[Dataset entries]
#####

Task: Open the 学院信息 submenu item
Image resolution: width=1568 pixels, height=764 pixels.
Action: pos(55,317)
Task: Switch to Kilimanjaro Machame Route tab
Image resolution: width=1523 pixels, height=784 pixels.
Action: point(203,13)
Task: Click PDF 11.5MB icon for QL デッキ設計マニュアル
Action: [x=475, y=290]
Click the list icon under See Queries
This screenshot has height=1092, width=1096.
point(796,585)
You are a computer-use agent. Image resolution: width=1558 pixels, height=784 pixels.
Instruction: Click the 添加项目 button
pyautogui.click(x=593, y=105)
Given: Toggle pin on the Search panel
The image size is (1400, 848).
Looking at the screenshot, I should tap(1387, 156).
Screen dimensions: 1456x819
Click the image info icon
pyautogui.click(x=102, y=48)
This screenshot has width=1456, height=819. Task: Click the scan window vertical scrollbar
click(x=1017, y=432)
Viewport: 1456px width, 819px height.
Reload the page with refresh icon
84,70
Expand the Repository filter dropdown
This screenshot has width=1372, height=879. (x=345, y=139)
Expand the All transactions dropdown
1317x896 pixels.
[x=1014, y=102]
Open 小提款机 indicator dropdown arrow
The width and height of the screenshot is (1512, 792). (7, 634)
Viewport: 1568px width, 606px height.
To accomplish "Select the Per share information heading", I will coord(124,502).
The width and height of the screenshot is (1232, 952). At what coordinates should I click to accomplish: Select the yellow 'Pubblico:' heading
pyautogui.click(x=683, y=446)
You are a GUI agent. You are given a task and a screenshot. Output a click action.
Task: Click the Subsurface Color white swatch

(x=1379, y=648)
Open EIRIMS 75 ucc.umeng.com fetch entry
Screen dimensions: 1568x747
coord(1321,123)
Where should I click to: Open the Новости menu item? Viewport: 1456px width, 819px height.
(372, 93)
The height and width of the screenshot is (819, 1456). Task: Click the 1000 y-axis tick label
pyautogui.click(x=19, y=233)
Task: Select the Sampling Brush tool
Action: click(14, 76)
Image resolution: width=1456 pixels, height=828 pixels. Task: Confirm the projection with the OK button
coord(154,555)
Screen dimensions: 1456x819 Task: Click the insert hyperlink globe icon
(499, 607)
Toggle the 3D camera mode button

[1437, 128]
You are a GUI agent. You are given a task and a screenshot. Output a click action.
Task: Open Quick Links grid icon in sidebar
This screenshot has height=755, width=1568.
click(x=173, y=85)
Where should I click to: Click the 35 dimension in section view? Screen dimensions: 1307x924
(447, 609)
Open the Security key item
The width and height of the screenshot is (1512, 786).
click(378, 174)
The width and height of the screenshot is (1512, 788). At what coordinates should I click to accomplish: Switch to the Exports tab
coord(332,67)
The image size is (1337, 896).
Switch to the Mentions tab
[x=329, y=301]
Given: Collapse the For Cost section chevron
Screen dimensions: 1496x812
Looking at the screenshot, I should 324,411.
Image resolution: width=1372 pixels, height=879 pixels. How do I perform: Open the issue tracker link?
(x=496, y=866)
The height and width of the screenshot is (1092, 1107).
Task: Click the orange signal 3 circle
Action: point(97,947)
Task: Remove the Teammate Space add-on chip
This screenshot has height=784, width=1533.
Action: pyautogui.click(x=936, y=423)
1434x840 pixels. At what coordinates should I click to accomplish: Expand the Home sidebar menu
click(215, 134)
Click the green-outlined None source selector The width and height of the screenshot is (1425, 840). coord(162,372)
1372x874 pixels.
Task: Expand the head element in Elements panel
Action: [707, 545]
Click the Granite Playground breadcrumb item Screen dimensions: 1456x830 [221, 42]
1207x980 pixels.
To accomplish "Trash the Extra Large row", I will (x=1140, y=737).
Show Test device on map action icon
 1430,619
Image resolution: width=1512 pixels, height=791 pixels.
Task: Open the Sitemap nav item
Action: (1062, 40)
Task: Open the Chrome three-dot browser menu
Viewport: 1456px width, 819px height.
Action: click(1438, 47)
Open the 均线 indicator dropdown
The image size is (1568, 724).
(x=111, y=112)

#####

• _Exercise details_
Your answer should be the full set of records above, restated exactly.

• _Result below_
Task: Open the 学院信息 submenu item
Image resolution: width=1568 pixels, height=764 pixels.
Action: pos(55,317)
Task: Switch to Kilimanjaro Machame Route tab
Image resolution: width=1523 pixels, height=784 pixels.
Action: point(203,13)
Task: Click PDF 11.5MB icon for QL デッキ設計マニュアル
Action: [x=475, y=290]
Click the list icon under See Queries
This screenshot has height=1092, width=1096.
point(796,585)
You are a computer-use agent. Image resolution: width=1558 pixels, height=784 pixels.
Instruction: Click the 添加项目 button
pyautogui.click(x=593, y=105)
Given: Toggle pin on the Search panel
The image size is (1400, 848).
Looking at the screenshot, I should tap(1387, 156).
Screen dimensions: 1456x819
Click the image info icon
pyautogui.click(x=102, y=48)
This screenshot has width=1456, height=819. Task: Click the scan window vertical scrollbar
click(x=1017, y=432)
Viewport: 1456px width, 819px height.
Reload the page with refresh icon
84,70
Expand the Repository filter dropdown
This screenshot has width=1372, height=879. (x=345, y=139)
Expand the All transactions dropdown
1317x896 pixels.
[x=1014, y=102]
Open 小提款机 indicator dropdown arrow
The width and height of the screenshot is (1512, 792). (7, 634)
Viewport: 1568px width, 606px height.
To accomplish "Select the Per share information heading", I will coord(124,502).
The width and height of the screenshot is (1232, 952). At what coordinates should I click to accomplish: Select the yellow 'Pubblico:' heading
pyautogui.click(x=683, y=446)
You are a GUI agent. You are given a task and a screenshot. Output a click action.
Task: Click the Subsurface Color white swatch

(x=1379, y=648)
Open EIRIMS 75 ucc.umeng.com fetch entry
Screen dimensions: 1568x747
coord(1321,123)
Where should I click to: Open the Новости menu item? Viewport: 1456px width, 819px height.
(372, 93)
The height and width of the screenshot is (819, 1456). Task: Click the 1000 y-axis tick label
pyautogui.click(x=19, y=233)
Task: Select the Sampling Brush tool
Action: click(14, 76)
Image resolution: width=1456 pixels, height=828 pixels. Task: Confirm the projection with the OK button
coord(154,555)
Screen dimensions: 1456x819 Task: Click the insert hyperlink globe icon
(499, 607)
Toggle the 3D camera mode button

[1437, 128]
You are a GUI agent. You are given a task and a screenshot. Output a click action.
Task: Open Quick Links grid icon in sidebar
This screenshot has height=755, width=1568.
click(x=173, y=85)
Where should I click to: Click the 35 dimension in section view? Screen dimensions: 1307x924
(447, 609)
Open the Security key item
The width and height of the screenshot is (1512, 786).
click(378, 174)
The width and height of the screenshot is (1512, 788). At what coordinates should I click to accomplish: Switch to the Exports tab
coord(332,67)
The image size is (1337, 896).
Switch to the Mentions tab
[x=329, y=301]
Given: Collapse the For Cost section chevron
Screen dimensions: 1496x812
Looking at the screenshot, I should 324,411.
Image resolution: width=1372 pixels, height=879 pixels. How do I perform: Open the issue tracker link?
(x=496, y=866)
The height and width of the screenshot is (1092, 1107).
Task: Click the orange signal 3 circle
Action: point(97,947)
Task: Remove the Teammate Space add-on chip
This screenshot has height=784, width=1533.
Action: pyautogui.click(x=936, y=423)
1434x840 pixels. At what coordinates should I click to accomplish: Expand the Home sidebar menu
click(215, 134)
Click the green-outlined None source selector The width and height of the screenshot is (1425, 840). coord(162,372)
1372x874 pixels.
Task: Expand the head element in Elements panel
Action: [707, 545]
Click the Granite Playground breadcrumb item Screen dimensions: 1456x830 [221, 42]
1207x980 pixels.
To accomplish "Trash the Extra Large row", I will (x=1140, y=737).
Show Test device on map action icon
 1430,619
Image resolution: width=1512 pixels, height=791 pixels.
Task: Open the Sitemap nav item
Action: (1062, 40)
Task: Open the Chrome three-dot browser menu
Viewport: 1456px width, 819px height.
Action: click(1438, 47)
Open the 均线 indicator dropdown
The image size is (1568, 724).
(x=111, y=112)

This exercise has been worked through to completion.